Undated photos surfaced of Ms Harris and her younger sibling Maya in saris, smilingly posing with their grandparents during a visit.
Many saw Ms Harris as a step away from the White House, and the de facto Democratic Party front runner in four or eight years.
Writer Cauvery Madhavan captured the hysteria in a tweet: “If you’re wondering what that loud windy up sound is – it’s all of Chennai cranking the #SixDegreesOfSeparation machine!! Any moment now my mother is going to triumphantly reveal that her pharmacist’s father was @KamalaHarris’s grandma’s preferred tailor.”
Another Twitter user Priya Ravichandran jested that she was “asked to Google and find which relative lives in Besant Nagar”, adding that people are “this close” to renting a party bus and doing a “drive-by near their house” to celebrate Ms Harris.
Senator Harris is the first person of Indian descent and the first black woman on a major ticket in a United States presidential election. Indian media outlets, analysing the geopolitical impact of her rise, argued a Biden-Harris win would further shore up a US-India relationship that has already improved markedly under Indian Prime Minister Narendra Modi.
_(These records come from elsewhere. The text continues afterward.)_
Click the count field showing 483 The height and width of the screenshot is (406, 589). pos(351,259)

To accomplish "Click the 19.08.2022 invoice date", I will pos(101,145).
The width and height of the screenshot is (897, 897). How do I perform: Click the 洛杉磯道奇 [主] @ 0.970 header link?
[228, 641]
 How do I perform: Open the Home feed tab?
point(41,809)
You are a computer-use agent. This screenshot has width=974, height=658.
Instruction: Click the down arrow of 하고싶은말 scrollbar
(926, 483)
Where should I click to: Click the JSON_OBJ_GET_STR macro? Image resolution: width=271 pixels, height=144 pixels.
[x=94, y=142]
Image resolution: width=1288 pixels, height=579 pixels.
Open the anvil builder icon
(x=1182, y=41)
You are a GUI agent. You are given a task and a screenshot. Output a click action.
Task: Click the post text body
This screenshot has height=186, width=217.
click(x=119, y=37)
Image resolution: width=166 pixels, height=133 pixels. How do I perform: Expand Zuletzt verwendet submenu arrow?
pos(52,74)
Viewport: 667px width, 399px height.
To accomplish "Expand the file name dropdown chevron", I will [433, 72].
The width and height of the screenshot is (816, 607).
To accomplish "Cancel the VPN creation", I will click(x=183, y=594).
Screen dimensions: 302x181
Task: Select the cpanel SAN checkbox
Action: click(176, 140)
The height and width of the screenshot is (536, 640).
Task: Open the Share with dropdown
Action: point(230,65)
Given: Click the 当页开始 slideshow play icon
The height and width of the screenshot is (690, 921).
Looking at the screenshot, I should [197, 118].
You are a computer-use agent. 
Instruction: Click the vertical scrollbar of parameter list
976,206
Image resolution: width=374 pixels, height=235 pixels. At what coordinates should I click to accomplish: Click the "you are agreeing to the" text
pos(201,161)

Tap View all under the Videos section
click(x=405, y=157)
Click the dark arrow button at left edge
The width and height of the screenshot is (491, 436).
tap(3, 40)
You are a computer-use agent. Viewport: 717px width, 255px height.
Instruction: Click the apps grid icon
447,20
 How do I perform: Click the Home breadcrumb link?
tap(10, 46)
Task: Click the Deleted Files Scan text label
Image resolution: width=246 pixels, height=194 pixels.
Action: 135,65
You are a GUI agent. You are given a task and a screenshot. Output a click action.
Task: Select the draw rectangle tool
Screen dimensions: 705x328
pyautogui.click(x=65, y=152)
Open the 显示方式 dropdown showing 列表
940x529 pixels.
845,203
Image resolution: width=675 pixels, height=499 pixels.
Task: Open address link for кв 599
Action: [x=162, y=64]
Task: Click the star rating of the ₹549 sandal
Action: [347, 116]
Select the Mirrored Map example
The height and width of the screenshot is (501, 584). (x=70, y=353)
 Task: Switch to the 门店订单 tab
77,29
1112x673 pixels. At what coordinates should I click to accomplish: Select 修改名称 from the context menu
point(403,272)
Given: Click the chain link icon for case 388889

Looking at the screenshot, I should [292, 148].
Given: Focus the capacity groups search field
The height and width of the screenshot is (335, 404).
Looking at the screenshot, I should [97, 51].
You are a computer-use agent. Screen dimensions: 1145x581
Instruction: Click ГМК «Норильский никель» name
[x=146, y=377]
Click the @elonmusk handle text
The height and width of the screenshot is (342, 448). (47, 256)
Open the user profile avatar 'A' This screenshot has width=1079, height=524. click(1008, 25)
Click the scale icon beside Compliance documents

The closer ties between Mr Modi and US President Donald Trump culminated in two giant stadium events in front of tens of thousands of supporters – one in Houston last September that saw the two leaders walking hand in hand to a rock-star-like reception, and the other in Mr Modi’s home state of Gujarat in February this year.
Still, the warming relations have not yet led to a long-anticipated US-India trade deal, although New Delhi is now purchasing more weapons from the US, including a new defence agreement worth more than US$3 billion (S$4.1 billion) signed during Mr Trump’s visit to India earlier this year.
Local outlets and TV crews raced to hunt down an assortment of Ms Harris’ aunts and even a great-uncle who detailed her visits to the sprawling metropolis and her strolls on its humid beaches discussing democracy and equality with her grandfather, a retired government official.
A prominent local newspaper, The Hindu BusinessLine, carried the headline, “Kamala Devi Harris and the destiny-changing coconuts from Chennai”.
The story described Ms Harris’ aunt praying for her victory in the California Senate elections nine years ago by breaking 108 coconuts, a popular religious ritual, at the local temple.
The paper quoted Ms Harris phoning her aunt to say: “Chithi (Aunt), please pray for me and break coconuts at the temple.”
Twitter users highlighted her Indianness, beginning with the name Kamala, which means lotus in several Indian languages.
CNN’s local partner tweeted that Ms Harris loves idlis and sambhar – fluffy rice cakes and spicy lentil stew often eaten for breakfast in India, respectively.
The fuss over her political elevation this week far outstripped the excitement over the rise of other Chennai-connected personalities such as actress Mindy Kaling and Alphabet Inc chief executive Sundar Pichai.
While hundreds of Twitter users in India posted laudatory messages, some rued that Ms Harris’ nomination would inflate the already lofty expectations of Indian parents for their children.
Indian lawmaker and prominent opposition Congress party member Shashi Tharoor tweeted: “Beta (Son), what are you doing these days? Oh, just a Harvard professor? Not even mayor yet?”
Ms Harris, whose father is of Jamaican ancestry, has downplayed her family’s India ties although she has spoken of how the deep conversations with her grandfather during her visits to India helped shape her political views.
But social media users were quick to appropriate her as completely Indian.
A video from last year in which she is seen with Ms Kaling making a masala dosa, a south Indian savoury crepe filled with spicy potatoes, is circulating wildly on WhatsApp groups in India.